Personally, I’m no arachnophobe. But my skin does crawl when I see a cockroach. They’re sneaky bastards. Stowaways. I travel a lot, and I’m always nervous about leaving suitcases open in strange hotel rooms, knowing that in the middle of the night I might gain a passenger that comes home to infest my house. It’s not an unfounded fear.
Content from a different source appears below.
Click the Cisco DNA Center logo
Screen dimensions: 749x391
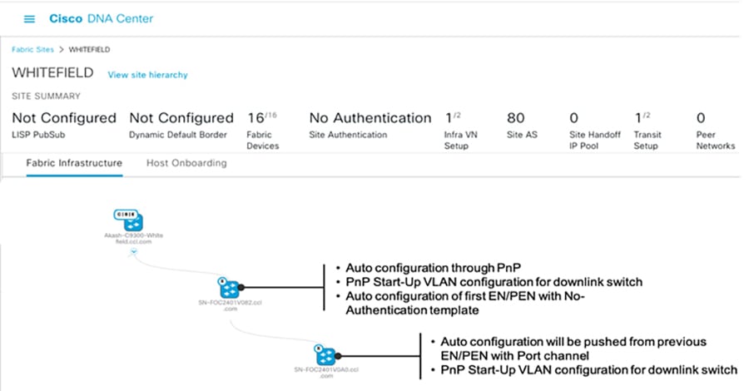click(101, 18)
A few years ago, not long after I’d returned from a business trip to Florida, my wife said to me that she thought she saw a cockroach upstairs in the bathroom. It disappeared before she could be sure. I assured her it was probably just a large beetle…A week or so later, during a 3 a.m. trip to the bathroom, I came face to face with said cockroach. A big ol’ two-inch long hunk of bug, just sitting there on the baseboard in the hallway outside the bath. I knew instantly that it had come home with me from Florida. Had crawled around in my suitcase for hours, touching all my clothes with its legs and antennae. My heart was pounding when I approached him with a wad of tissue…and the crunch made me grimace when I connected with its exoskeleton and pushed. I didn’t tell my wife that I’d found her roach until after we moved. I didn’t want her worrying, although I was looking in all the corners of the house at night for quite some time. Because you know that if there’s been one in your house…

It’s not that the bug itself is so horrible. It’s the knowledge that, if there’s one that gets seen, there are a thousand more moving with quiet purpose behind the walls, just waiting for the opportunity to come out and eat what you’ve left behind.
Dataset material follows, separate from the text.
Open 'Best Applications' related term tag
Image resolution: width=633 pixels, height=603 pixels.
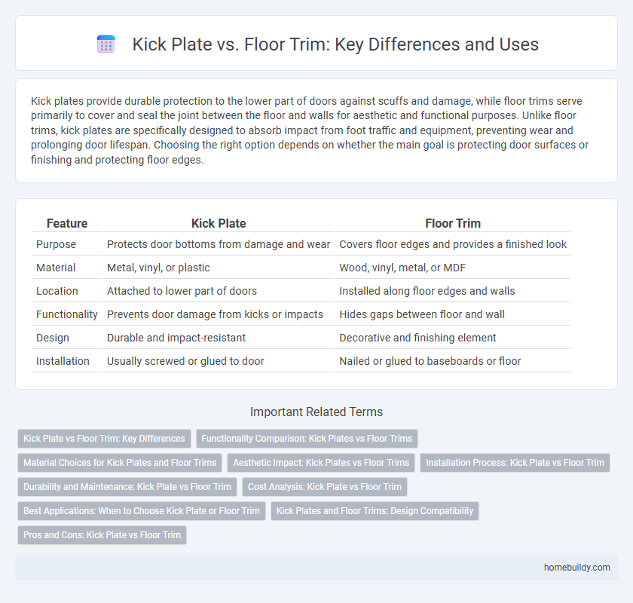(x=142, y=511)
Which brings us to my little take on insect horror: Creeptych.

My very first published story dealt with our fear of insects and was released 16 years ago—in January 1994 in Gaslight Magazine. It was called “Learning to Build” and was about a colony of roaches that gains communal intelligence. I don’t know that I’ll ever be reprinting that one…but in the hundred-plus stories I’ve published in the intervening years, I’ve not returned to the fear of multi-legged creepy crawlies in print…until now. Though a couple of these new buggy tales have actually been lurking in my house for some time and were supposed to have crept into print awhile ago.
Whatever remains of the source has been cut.